Ordering Information
| Product Name | Catalog # | UNIT | Price | Qty | FAVORITES | |
LMX1B CRISPR Activation Plasmid (h) | sc-402945-ACT | 20 µg | $397.00 | |||
LMX1B CRISPR Activation Plasmid (h2) | sc-402945-ACT-2 | 20 µg | $397.00 |
LMX1B encodes a LIM homeobox transcription factor that regulates lineage specification and organ morphogenesis, with prominent roles in dorsal limb patterning, renal glomerular development, and neuronal differentiation. In the nucleus, LMX1B binds DNA via its homeodomain and coordinates transcriptional programs through LIM domain–mediated protein interactions, shaping cell identity and developmental gene networks. Dysregulated LMX1B activity is linked to congenital syndromes involving nail, skeletal, and kidney abnormalities, and altered expression has been investigated in contexts of podocyte dysfunction and neurodevelopmental phenotypes. As a developmental regulator, LMX1B is widely used to study transcriptional control, enhancer logic, and cell fate transitions in relevant human cell models.

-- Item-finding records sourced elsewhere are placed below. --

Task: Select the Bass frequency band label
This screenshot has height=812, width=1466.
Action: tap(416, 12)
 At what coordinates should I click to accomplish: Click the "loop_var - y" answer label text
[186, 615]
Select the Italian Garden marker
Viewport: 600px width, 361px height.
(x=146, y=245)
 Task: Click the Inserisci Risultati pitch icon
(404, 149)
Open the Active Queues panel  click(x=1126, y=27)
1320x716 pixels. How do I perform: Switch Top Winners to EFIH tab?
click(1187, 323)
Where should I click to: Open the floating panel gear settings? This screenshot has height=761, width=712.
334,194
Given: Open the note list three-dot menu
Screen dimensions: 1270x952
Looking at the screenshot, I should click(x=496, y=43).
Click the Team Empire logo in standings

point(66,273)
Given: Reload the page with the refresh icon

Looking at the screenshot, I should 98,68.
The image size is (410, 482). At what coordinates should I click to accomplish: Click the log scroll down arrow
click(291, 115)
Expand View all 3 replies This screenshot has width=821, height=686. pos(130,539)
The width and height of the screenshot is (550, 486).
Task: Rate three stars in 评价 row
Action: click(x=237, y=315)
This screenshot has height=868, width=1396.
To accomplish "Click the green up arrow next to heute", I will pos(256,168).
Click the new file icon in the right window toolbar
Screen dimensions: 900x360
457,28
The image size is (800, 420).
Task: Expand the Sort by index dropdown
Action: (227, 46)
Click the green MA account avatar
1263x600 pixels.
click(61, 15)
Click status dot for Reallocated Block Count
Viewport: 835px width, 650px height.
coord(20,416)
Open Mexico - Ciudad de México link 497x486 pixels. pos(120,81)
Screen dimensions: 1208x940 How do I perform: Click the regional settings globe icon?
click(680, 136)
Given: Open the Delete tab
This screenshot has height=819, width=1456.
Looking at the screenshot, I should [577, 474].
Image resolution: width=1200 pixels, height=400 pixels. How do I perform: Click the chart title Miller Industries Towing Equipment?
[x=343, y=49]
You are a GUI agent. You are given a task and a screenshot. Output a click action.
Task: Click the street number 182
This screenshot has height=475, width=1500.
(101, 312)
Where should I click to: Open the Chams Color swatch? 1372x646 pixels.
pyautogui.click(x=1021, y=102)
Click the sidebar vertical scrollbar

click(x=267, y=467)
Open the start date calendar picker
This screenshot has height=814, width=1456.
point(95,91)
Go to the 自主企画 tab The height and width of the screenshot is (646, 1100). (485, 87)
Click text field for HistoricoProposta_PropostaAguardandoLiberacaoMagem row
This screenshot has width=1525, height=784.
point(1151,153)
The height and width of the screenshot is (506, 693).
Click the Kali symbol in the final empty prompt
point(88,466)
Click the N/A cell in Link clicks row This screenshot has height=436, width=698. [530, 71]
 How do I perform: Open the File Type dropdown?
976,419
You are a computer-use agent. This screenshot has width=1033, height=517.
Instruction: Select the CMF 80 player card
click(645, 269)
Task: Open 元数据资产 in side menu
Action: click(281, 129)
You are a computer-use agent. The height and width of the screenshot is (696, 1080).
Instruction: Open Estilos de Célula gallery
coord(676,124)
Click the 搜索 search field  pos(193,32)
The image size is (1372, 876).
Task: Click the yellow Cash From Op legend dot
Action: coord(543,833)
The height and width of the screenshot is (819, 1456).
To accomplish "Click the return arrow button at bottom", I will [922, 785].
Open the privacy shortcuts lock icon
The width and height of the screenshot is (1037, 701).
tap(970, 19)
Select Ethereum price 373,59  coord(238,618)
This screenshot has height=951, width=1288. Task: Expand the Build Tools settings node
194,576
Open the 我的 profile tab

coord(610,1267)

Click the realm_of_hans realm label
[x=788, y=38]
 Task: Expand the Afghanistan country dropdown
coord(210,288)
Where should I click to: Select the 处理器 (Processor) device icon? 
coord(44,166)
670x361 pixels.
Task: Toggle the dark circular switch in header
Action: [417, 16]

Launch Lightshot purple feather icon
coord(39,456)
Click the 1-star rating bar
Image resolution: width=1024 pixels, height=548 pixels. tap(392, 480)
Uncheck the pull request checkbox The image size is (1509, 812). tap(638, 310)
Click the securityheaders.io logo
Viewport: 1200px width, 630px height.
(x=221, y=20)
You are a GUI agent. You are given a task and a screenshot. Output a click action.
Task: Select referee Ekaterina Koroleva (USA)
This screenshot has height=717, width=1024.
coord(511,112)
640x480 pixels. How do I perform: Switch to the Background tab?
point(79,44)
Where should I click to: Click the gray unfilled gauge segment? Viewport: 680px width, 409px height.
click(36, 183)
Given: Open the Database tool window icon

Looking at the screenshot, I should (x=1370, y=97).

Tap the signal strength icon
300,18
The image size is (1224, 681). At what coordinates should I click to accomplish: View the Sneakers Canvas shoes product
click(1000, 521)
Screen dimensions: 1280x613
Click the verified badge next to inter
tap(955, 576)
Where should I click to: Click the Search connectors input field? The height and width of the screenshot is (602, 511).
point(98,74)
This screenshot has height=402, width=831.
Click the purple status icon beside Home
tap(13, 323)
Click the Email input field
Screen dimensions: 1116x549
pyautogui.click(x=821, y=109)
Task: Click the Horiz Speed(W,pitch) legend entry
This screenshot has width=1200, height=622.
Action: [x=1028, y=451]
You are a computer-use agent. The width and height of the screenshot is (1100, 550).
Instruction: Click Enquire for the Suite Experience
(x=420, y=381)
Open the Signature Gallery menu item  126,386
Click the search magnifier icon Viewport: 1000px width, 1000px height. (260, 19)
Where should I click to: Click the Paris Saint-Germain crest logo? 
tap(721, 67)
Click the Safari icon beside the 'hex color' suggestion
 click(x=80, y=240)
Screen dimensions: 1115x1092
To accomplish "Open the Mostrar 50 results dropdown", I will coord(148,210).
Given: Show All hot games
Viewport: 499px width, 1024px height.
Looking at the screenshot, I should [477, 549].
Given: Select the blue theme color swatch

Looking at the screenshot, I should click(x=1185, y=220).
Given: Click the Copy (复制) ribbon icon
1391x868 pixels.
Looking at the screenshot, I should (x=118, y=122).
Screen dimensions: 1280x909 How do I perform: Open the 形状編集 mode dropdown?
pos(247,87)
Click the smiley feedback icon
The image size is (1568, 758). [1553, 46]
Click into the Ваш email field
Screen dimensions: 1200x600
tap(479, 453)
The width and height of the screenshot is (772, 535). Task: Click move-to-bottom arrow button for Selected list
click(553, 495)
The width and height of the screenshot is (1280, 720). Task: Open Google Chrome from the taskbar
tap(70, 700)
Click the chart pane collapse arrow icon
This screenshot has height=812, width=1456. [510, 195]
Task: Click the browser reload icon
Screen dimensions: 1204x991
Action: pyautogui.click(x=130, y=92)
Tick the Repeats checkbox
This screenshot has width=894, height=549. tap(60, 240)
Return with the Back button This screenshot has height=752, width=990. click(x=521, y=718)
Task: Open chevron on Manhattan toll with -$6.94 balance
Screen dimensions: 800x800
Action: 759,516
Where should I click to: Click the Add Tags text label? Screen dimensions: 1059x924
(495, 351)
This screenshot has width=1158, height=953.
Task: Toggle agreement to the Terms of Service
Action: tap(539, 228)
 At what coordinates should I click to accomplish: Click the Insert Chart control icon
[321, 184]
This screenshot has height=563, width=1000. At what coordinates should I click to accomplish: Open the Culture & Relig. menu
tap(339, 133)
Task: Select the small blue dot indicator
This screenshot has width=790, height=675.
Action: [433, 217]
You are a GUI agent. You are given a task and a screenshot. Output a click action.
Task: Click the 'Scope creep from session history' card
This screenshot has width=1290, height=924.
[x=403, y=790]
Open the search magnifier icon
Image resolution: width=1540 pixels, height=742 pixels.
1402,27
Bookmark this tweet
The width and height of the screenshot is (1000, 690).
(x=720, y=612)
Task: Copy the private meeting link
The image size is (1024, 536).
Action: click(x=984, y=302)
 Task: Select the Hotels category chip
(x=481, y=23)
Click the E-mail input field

LMX1B CRISPR Activation Plasmid (h) provides a targeted, non-destructive approach to upregulating endogenous LMX1B expression without altering the underlying DNA sequence.
LMX1B CRISPR Activation Plasmid (h) is a three-plasmid synergistic activation mediator (SAM) system engineered for highly efficient, site-specific transcriptional upregulation of the LMX1B locus in human cell lines. The system is built around a catalytically inactive Cas9 (dCas9) carrying two inactivating mutations (D10A and N863A) that eliminate nuclease activity while preserving DNA binding. This dCas9 is fused to VP64, a potent transcriptional activator, and is co-expressed with a blasticidin resistance gene for selection. The second plasmid encodes the MS2-p65-HSF1 fusion protein, a secondary activator complex that works in concert with dCas9-VP64, alongside a hygromycin resistance gene. The third plasmid encodes a target-specific 20 nt sgRNA fused to two MS2 RNA aptamers that recruit the MS2-p65-HSF1 complex to the activation site, accompanied by a puromycin resistance gene. The three plasmids are delivered at a 1:1:1 mass ratio for balanced expression of all system components.
Once assembled at the target locus, the SAM complex binds within approximately 200 bp upstream of the LMX1B transcriptional start site, where VP64, p65, and HSF1 act in concert to recruit transcriptional machinery and drive upregulation of endogenous LMX1B expression. Unlike nuclease-active Cas9, dCas9 does not introduce double-strand breaks or modify the genomic sequence, preserving the native LMX1B locus and enabling the study of LMX1B-dependent transcriptional responses at the endogenous locus, making it a valuable tool for functional studies, target gene identification, and the modeling of LMX1B pathway restoration in tumor cells with silenced or reduced LMX1B expression.
For Research Use Only. Not Intended for Diagnostic or Therapeutic Use.